(Records from a collection)

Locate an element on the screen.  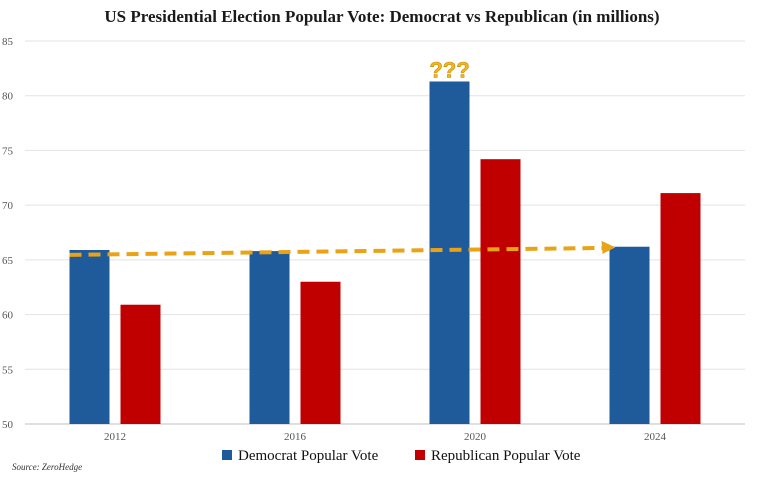
y-tick-label: 65 is located at coordinates (8, 261).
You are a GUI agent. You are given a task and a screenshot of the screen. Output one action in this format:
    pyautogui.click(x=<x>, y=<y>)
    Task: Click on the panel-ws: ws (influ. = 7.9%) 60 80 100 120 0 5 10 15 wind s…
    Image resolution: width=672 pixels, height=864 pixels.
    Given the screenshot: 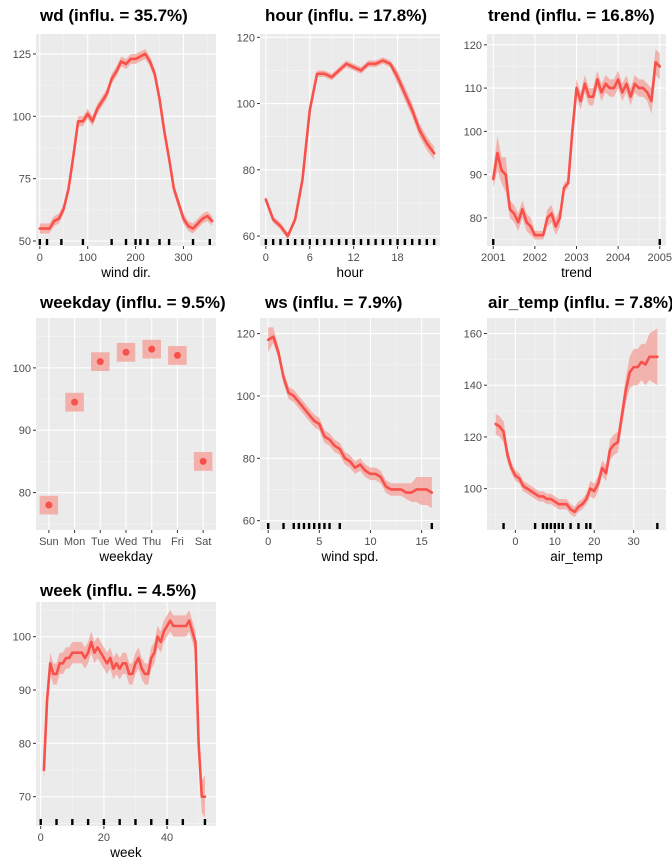 What is the action you would take?
    pyautogui.click(x=338, y=428)
    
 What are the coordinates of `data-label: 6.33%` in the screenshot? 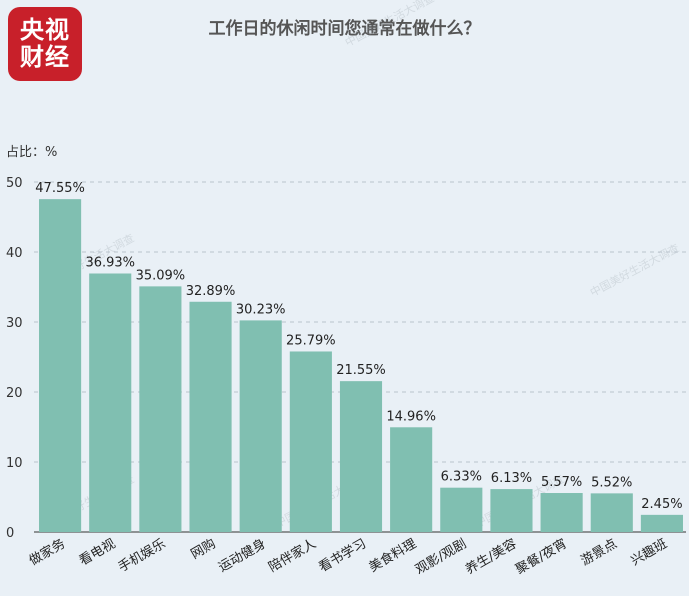 It's located at (462, 478).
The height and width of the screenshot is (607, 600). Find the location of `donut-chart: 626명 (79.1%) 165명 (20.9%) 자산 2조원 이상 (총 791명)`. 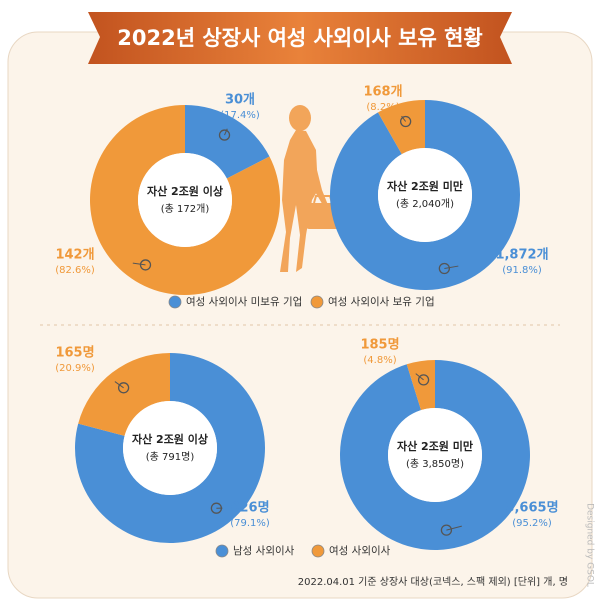

donut-chart: 626명 (79.1%) 165명 (20.9%) 자산 2조원 이상 (총 791명) is located at coordinates (162, 444).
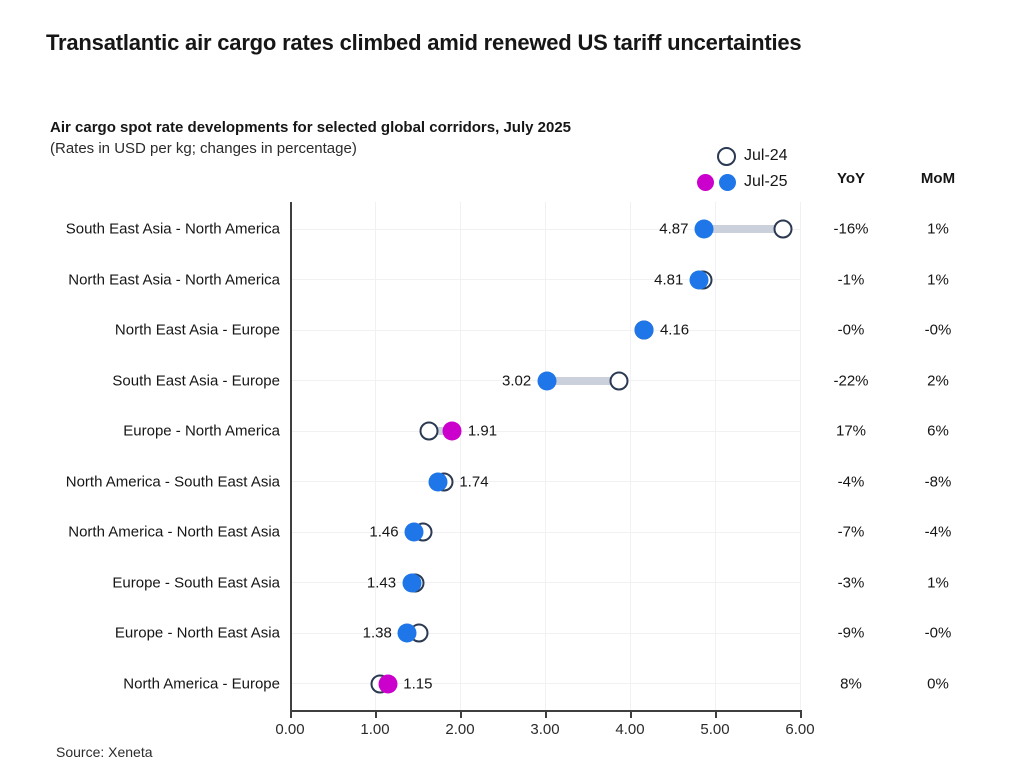  Describe the element at coordinates (938, 431) in the screenshot. I see `mom-value: 6%` at that location.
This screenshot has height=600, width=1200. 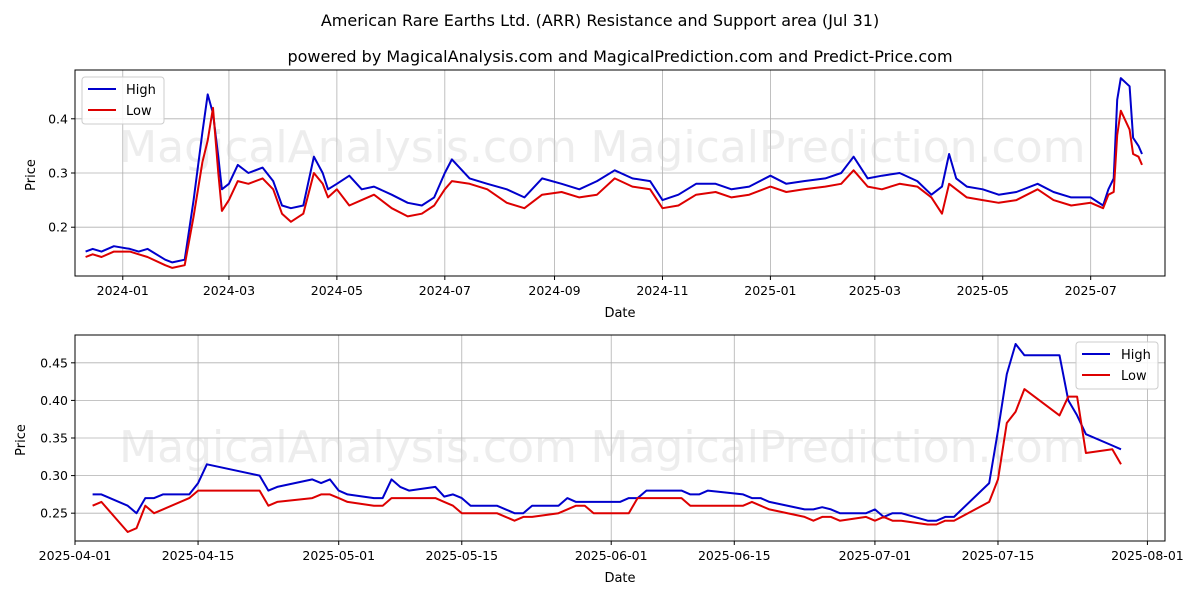 I want to click on bottom-y-axis-label: Price, so click(x=22, y=440).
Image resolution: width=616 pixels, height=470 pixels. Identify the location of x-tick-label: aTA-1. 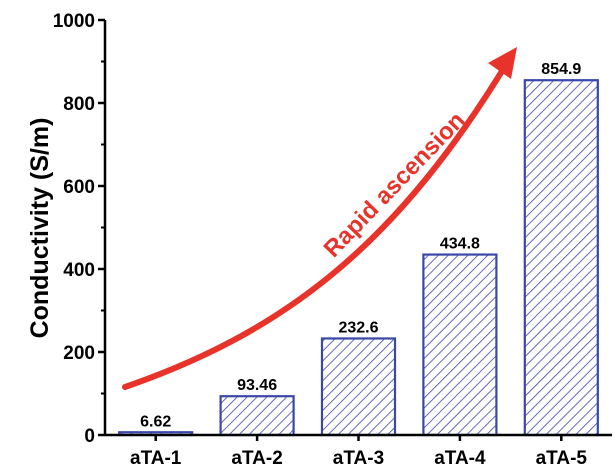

### What you have to do
Give everything in the listing from the line containing "The height and" down to the line containing "Describe the element" as a numbered list, leaving out blank lines and picture markers.

### Output for this exercise
1. The height and width of the screenshot is (607, 600). Find the location of `donut-chart: 626명 (79.1%) 165명 (20.9%) 자산 2조원 이상 (총 791명)`. 
2. donut-chart: 626명 (79.1%) 165명 (20.9%) 자산 2조원 이상 (총 791명) is located at coordinates (162, 444).
3.   Describe the element at coordinates (938, 431) in the screenshot. I see `mom-value: 6%` at that location.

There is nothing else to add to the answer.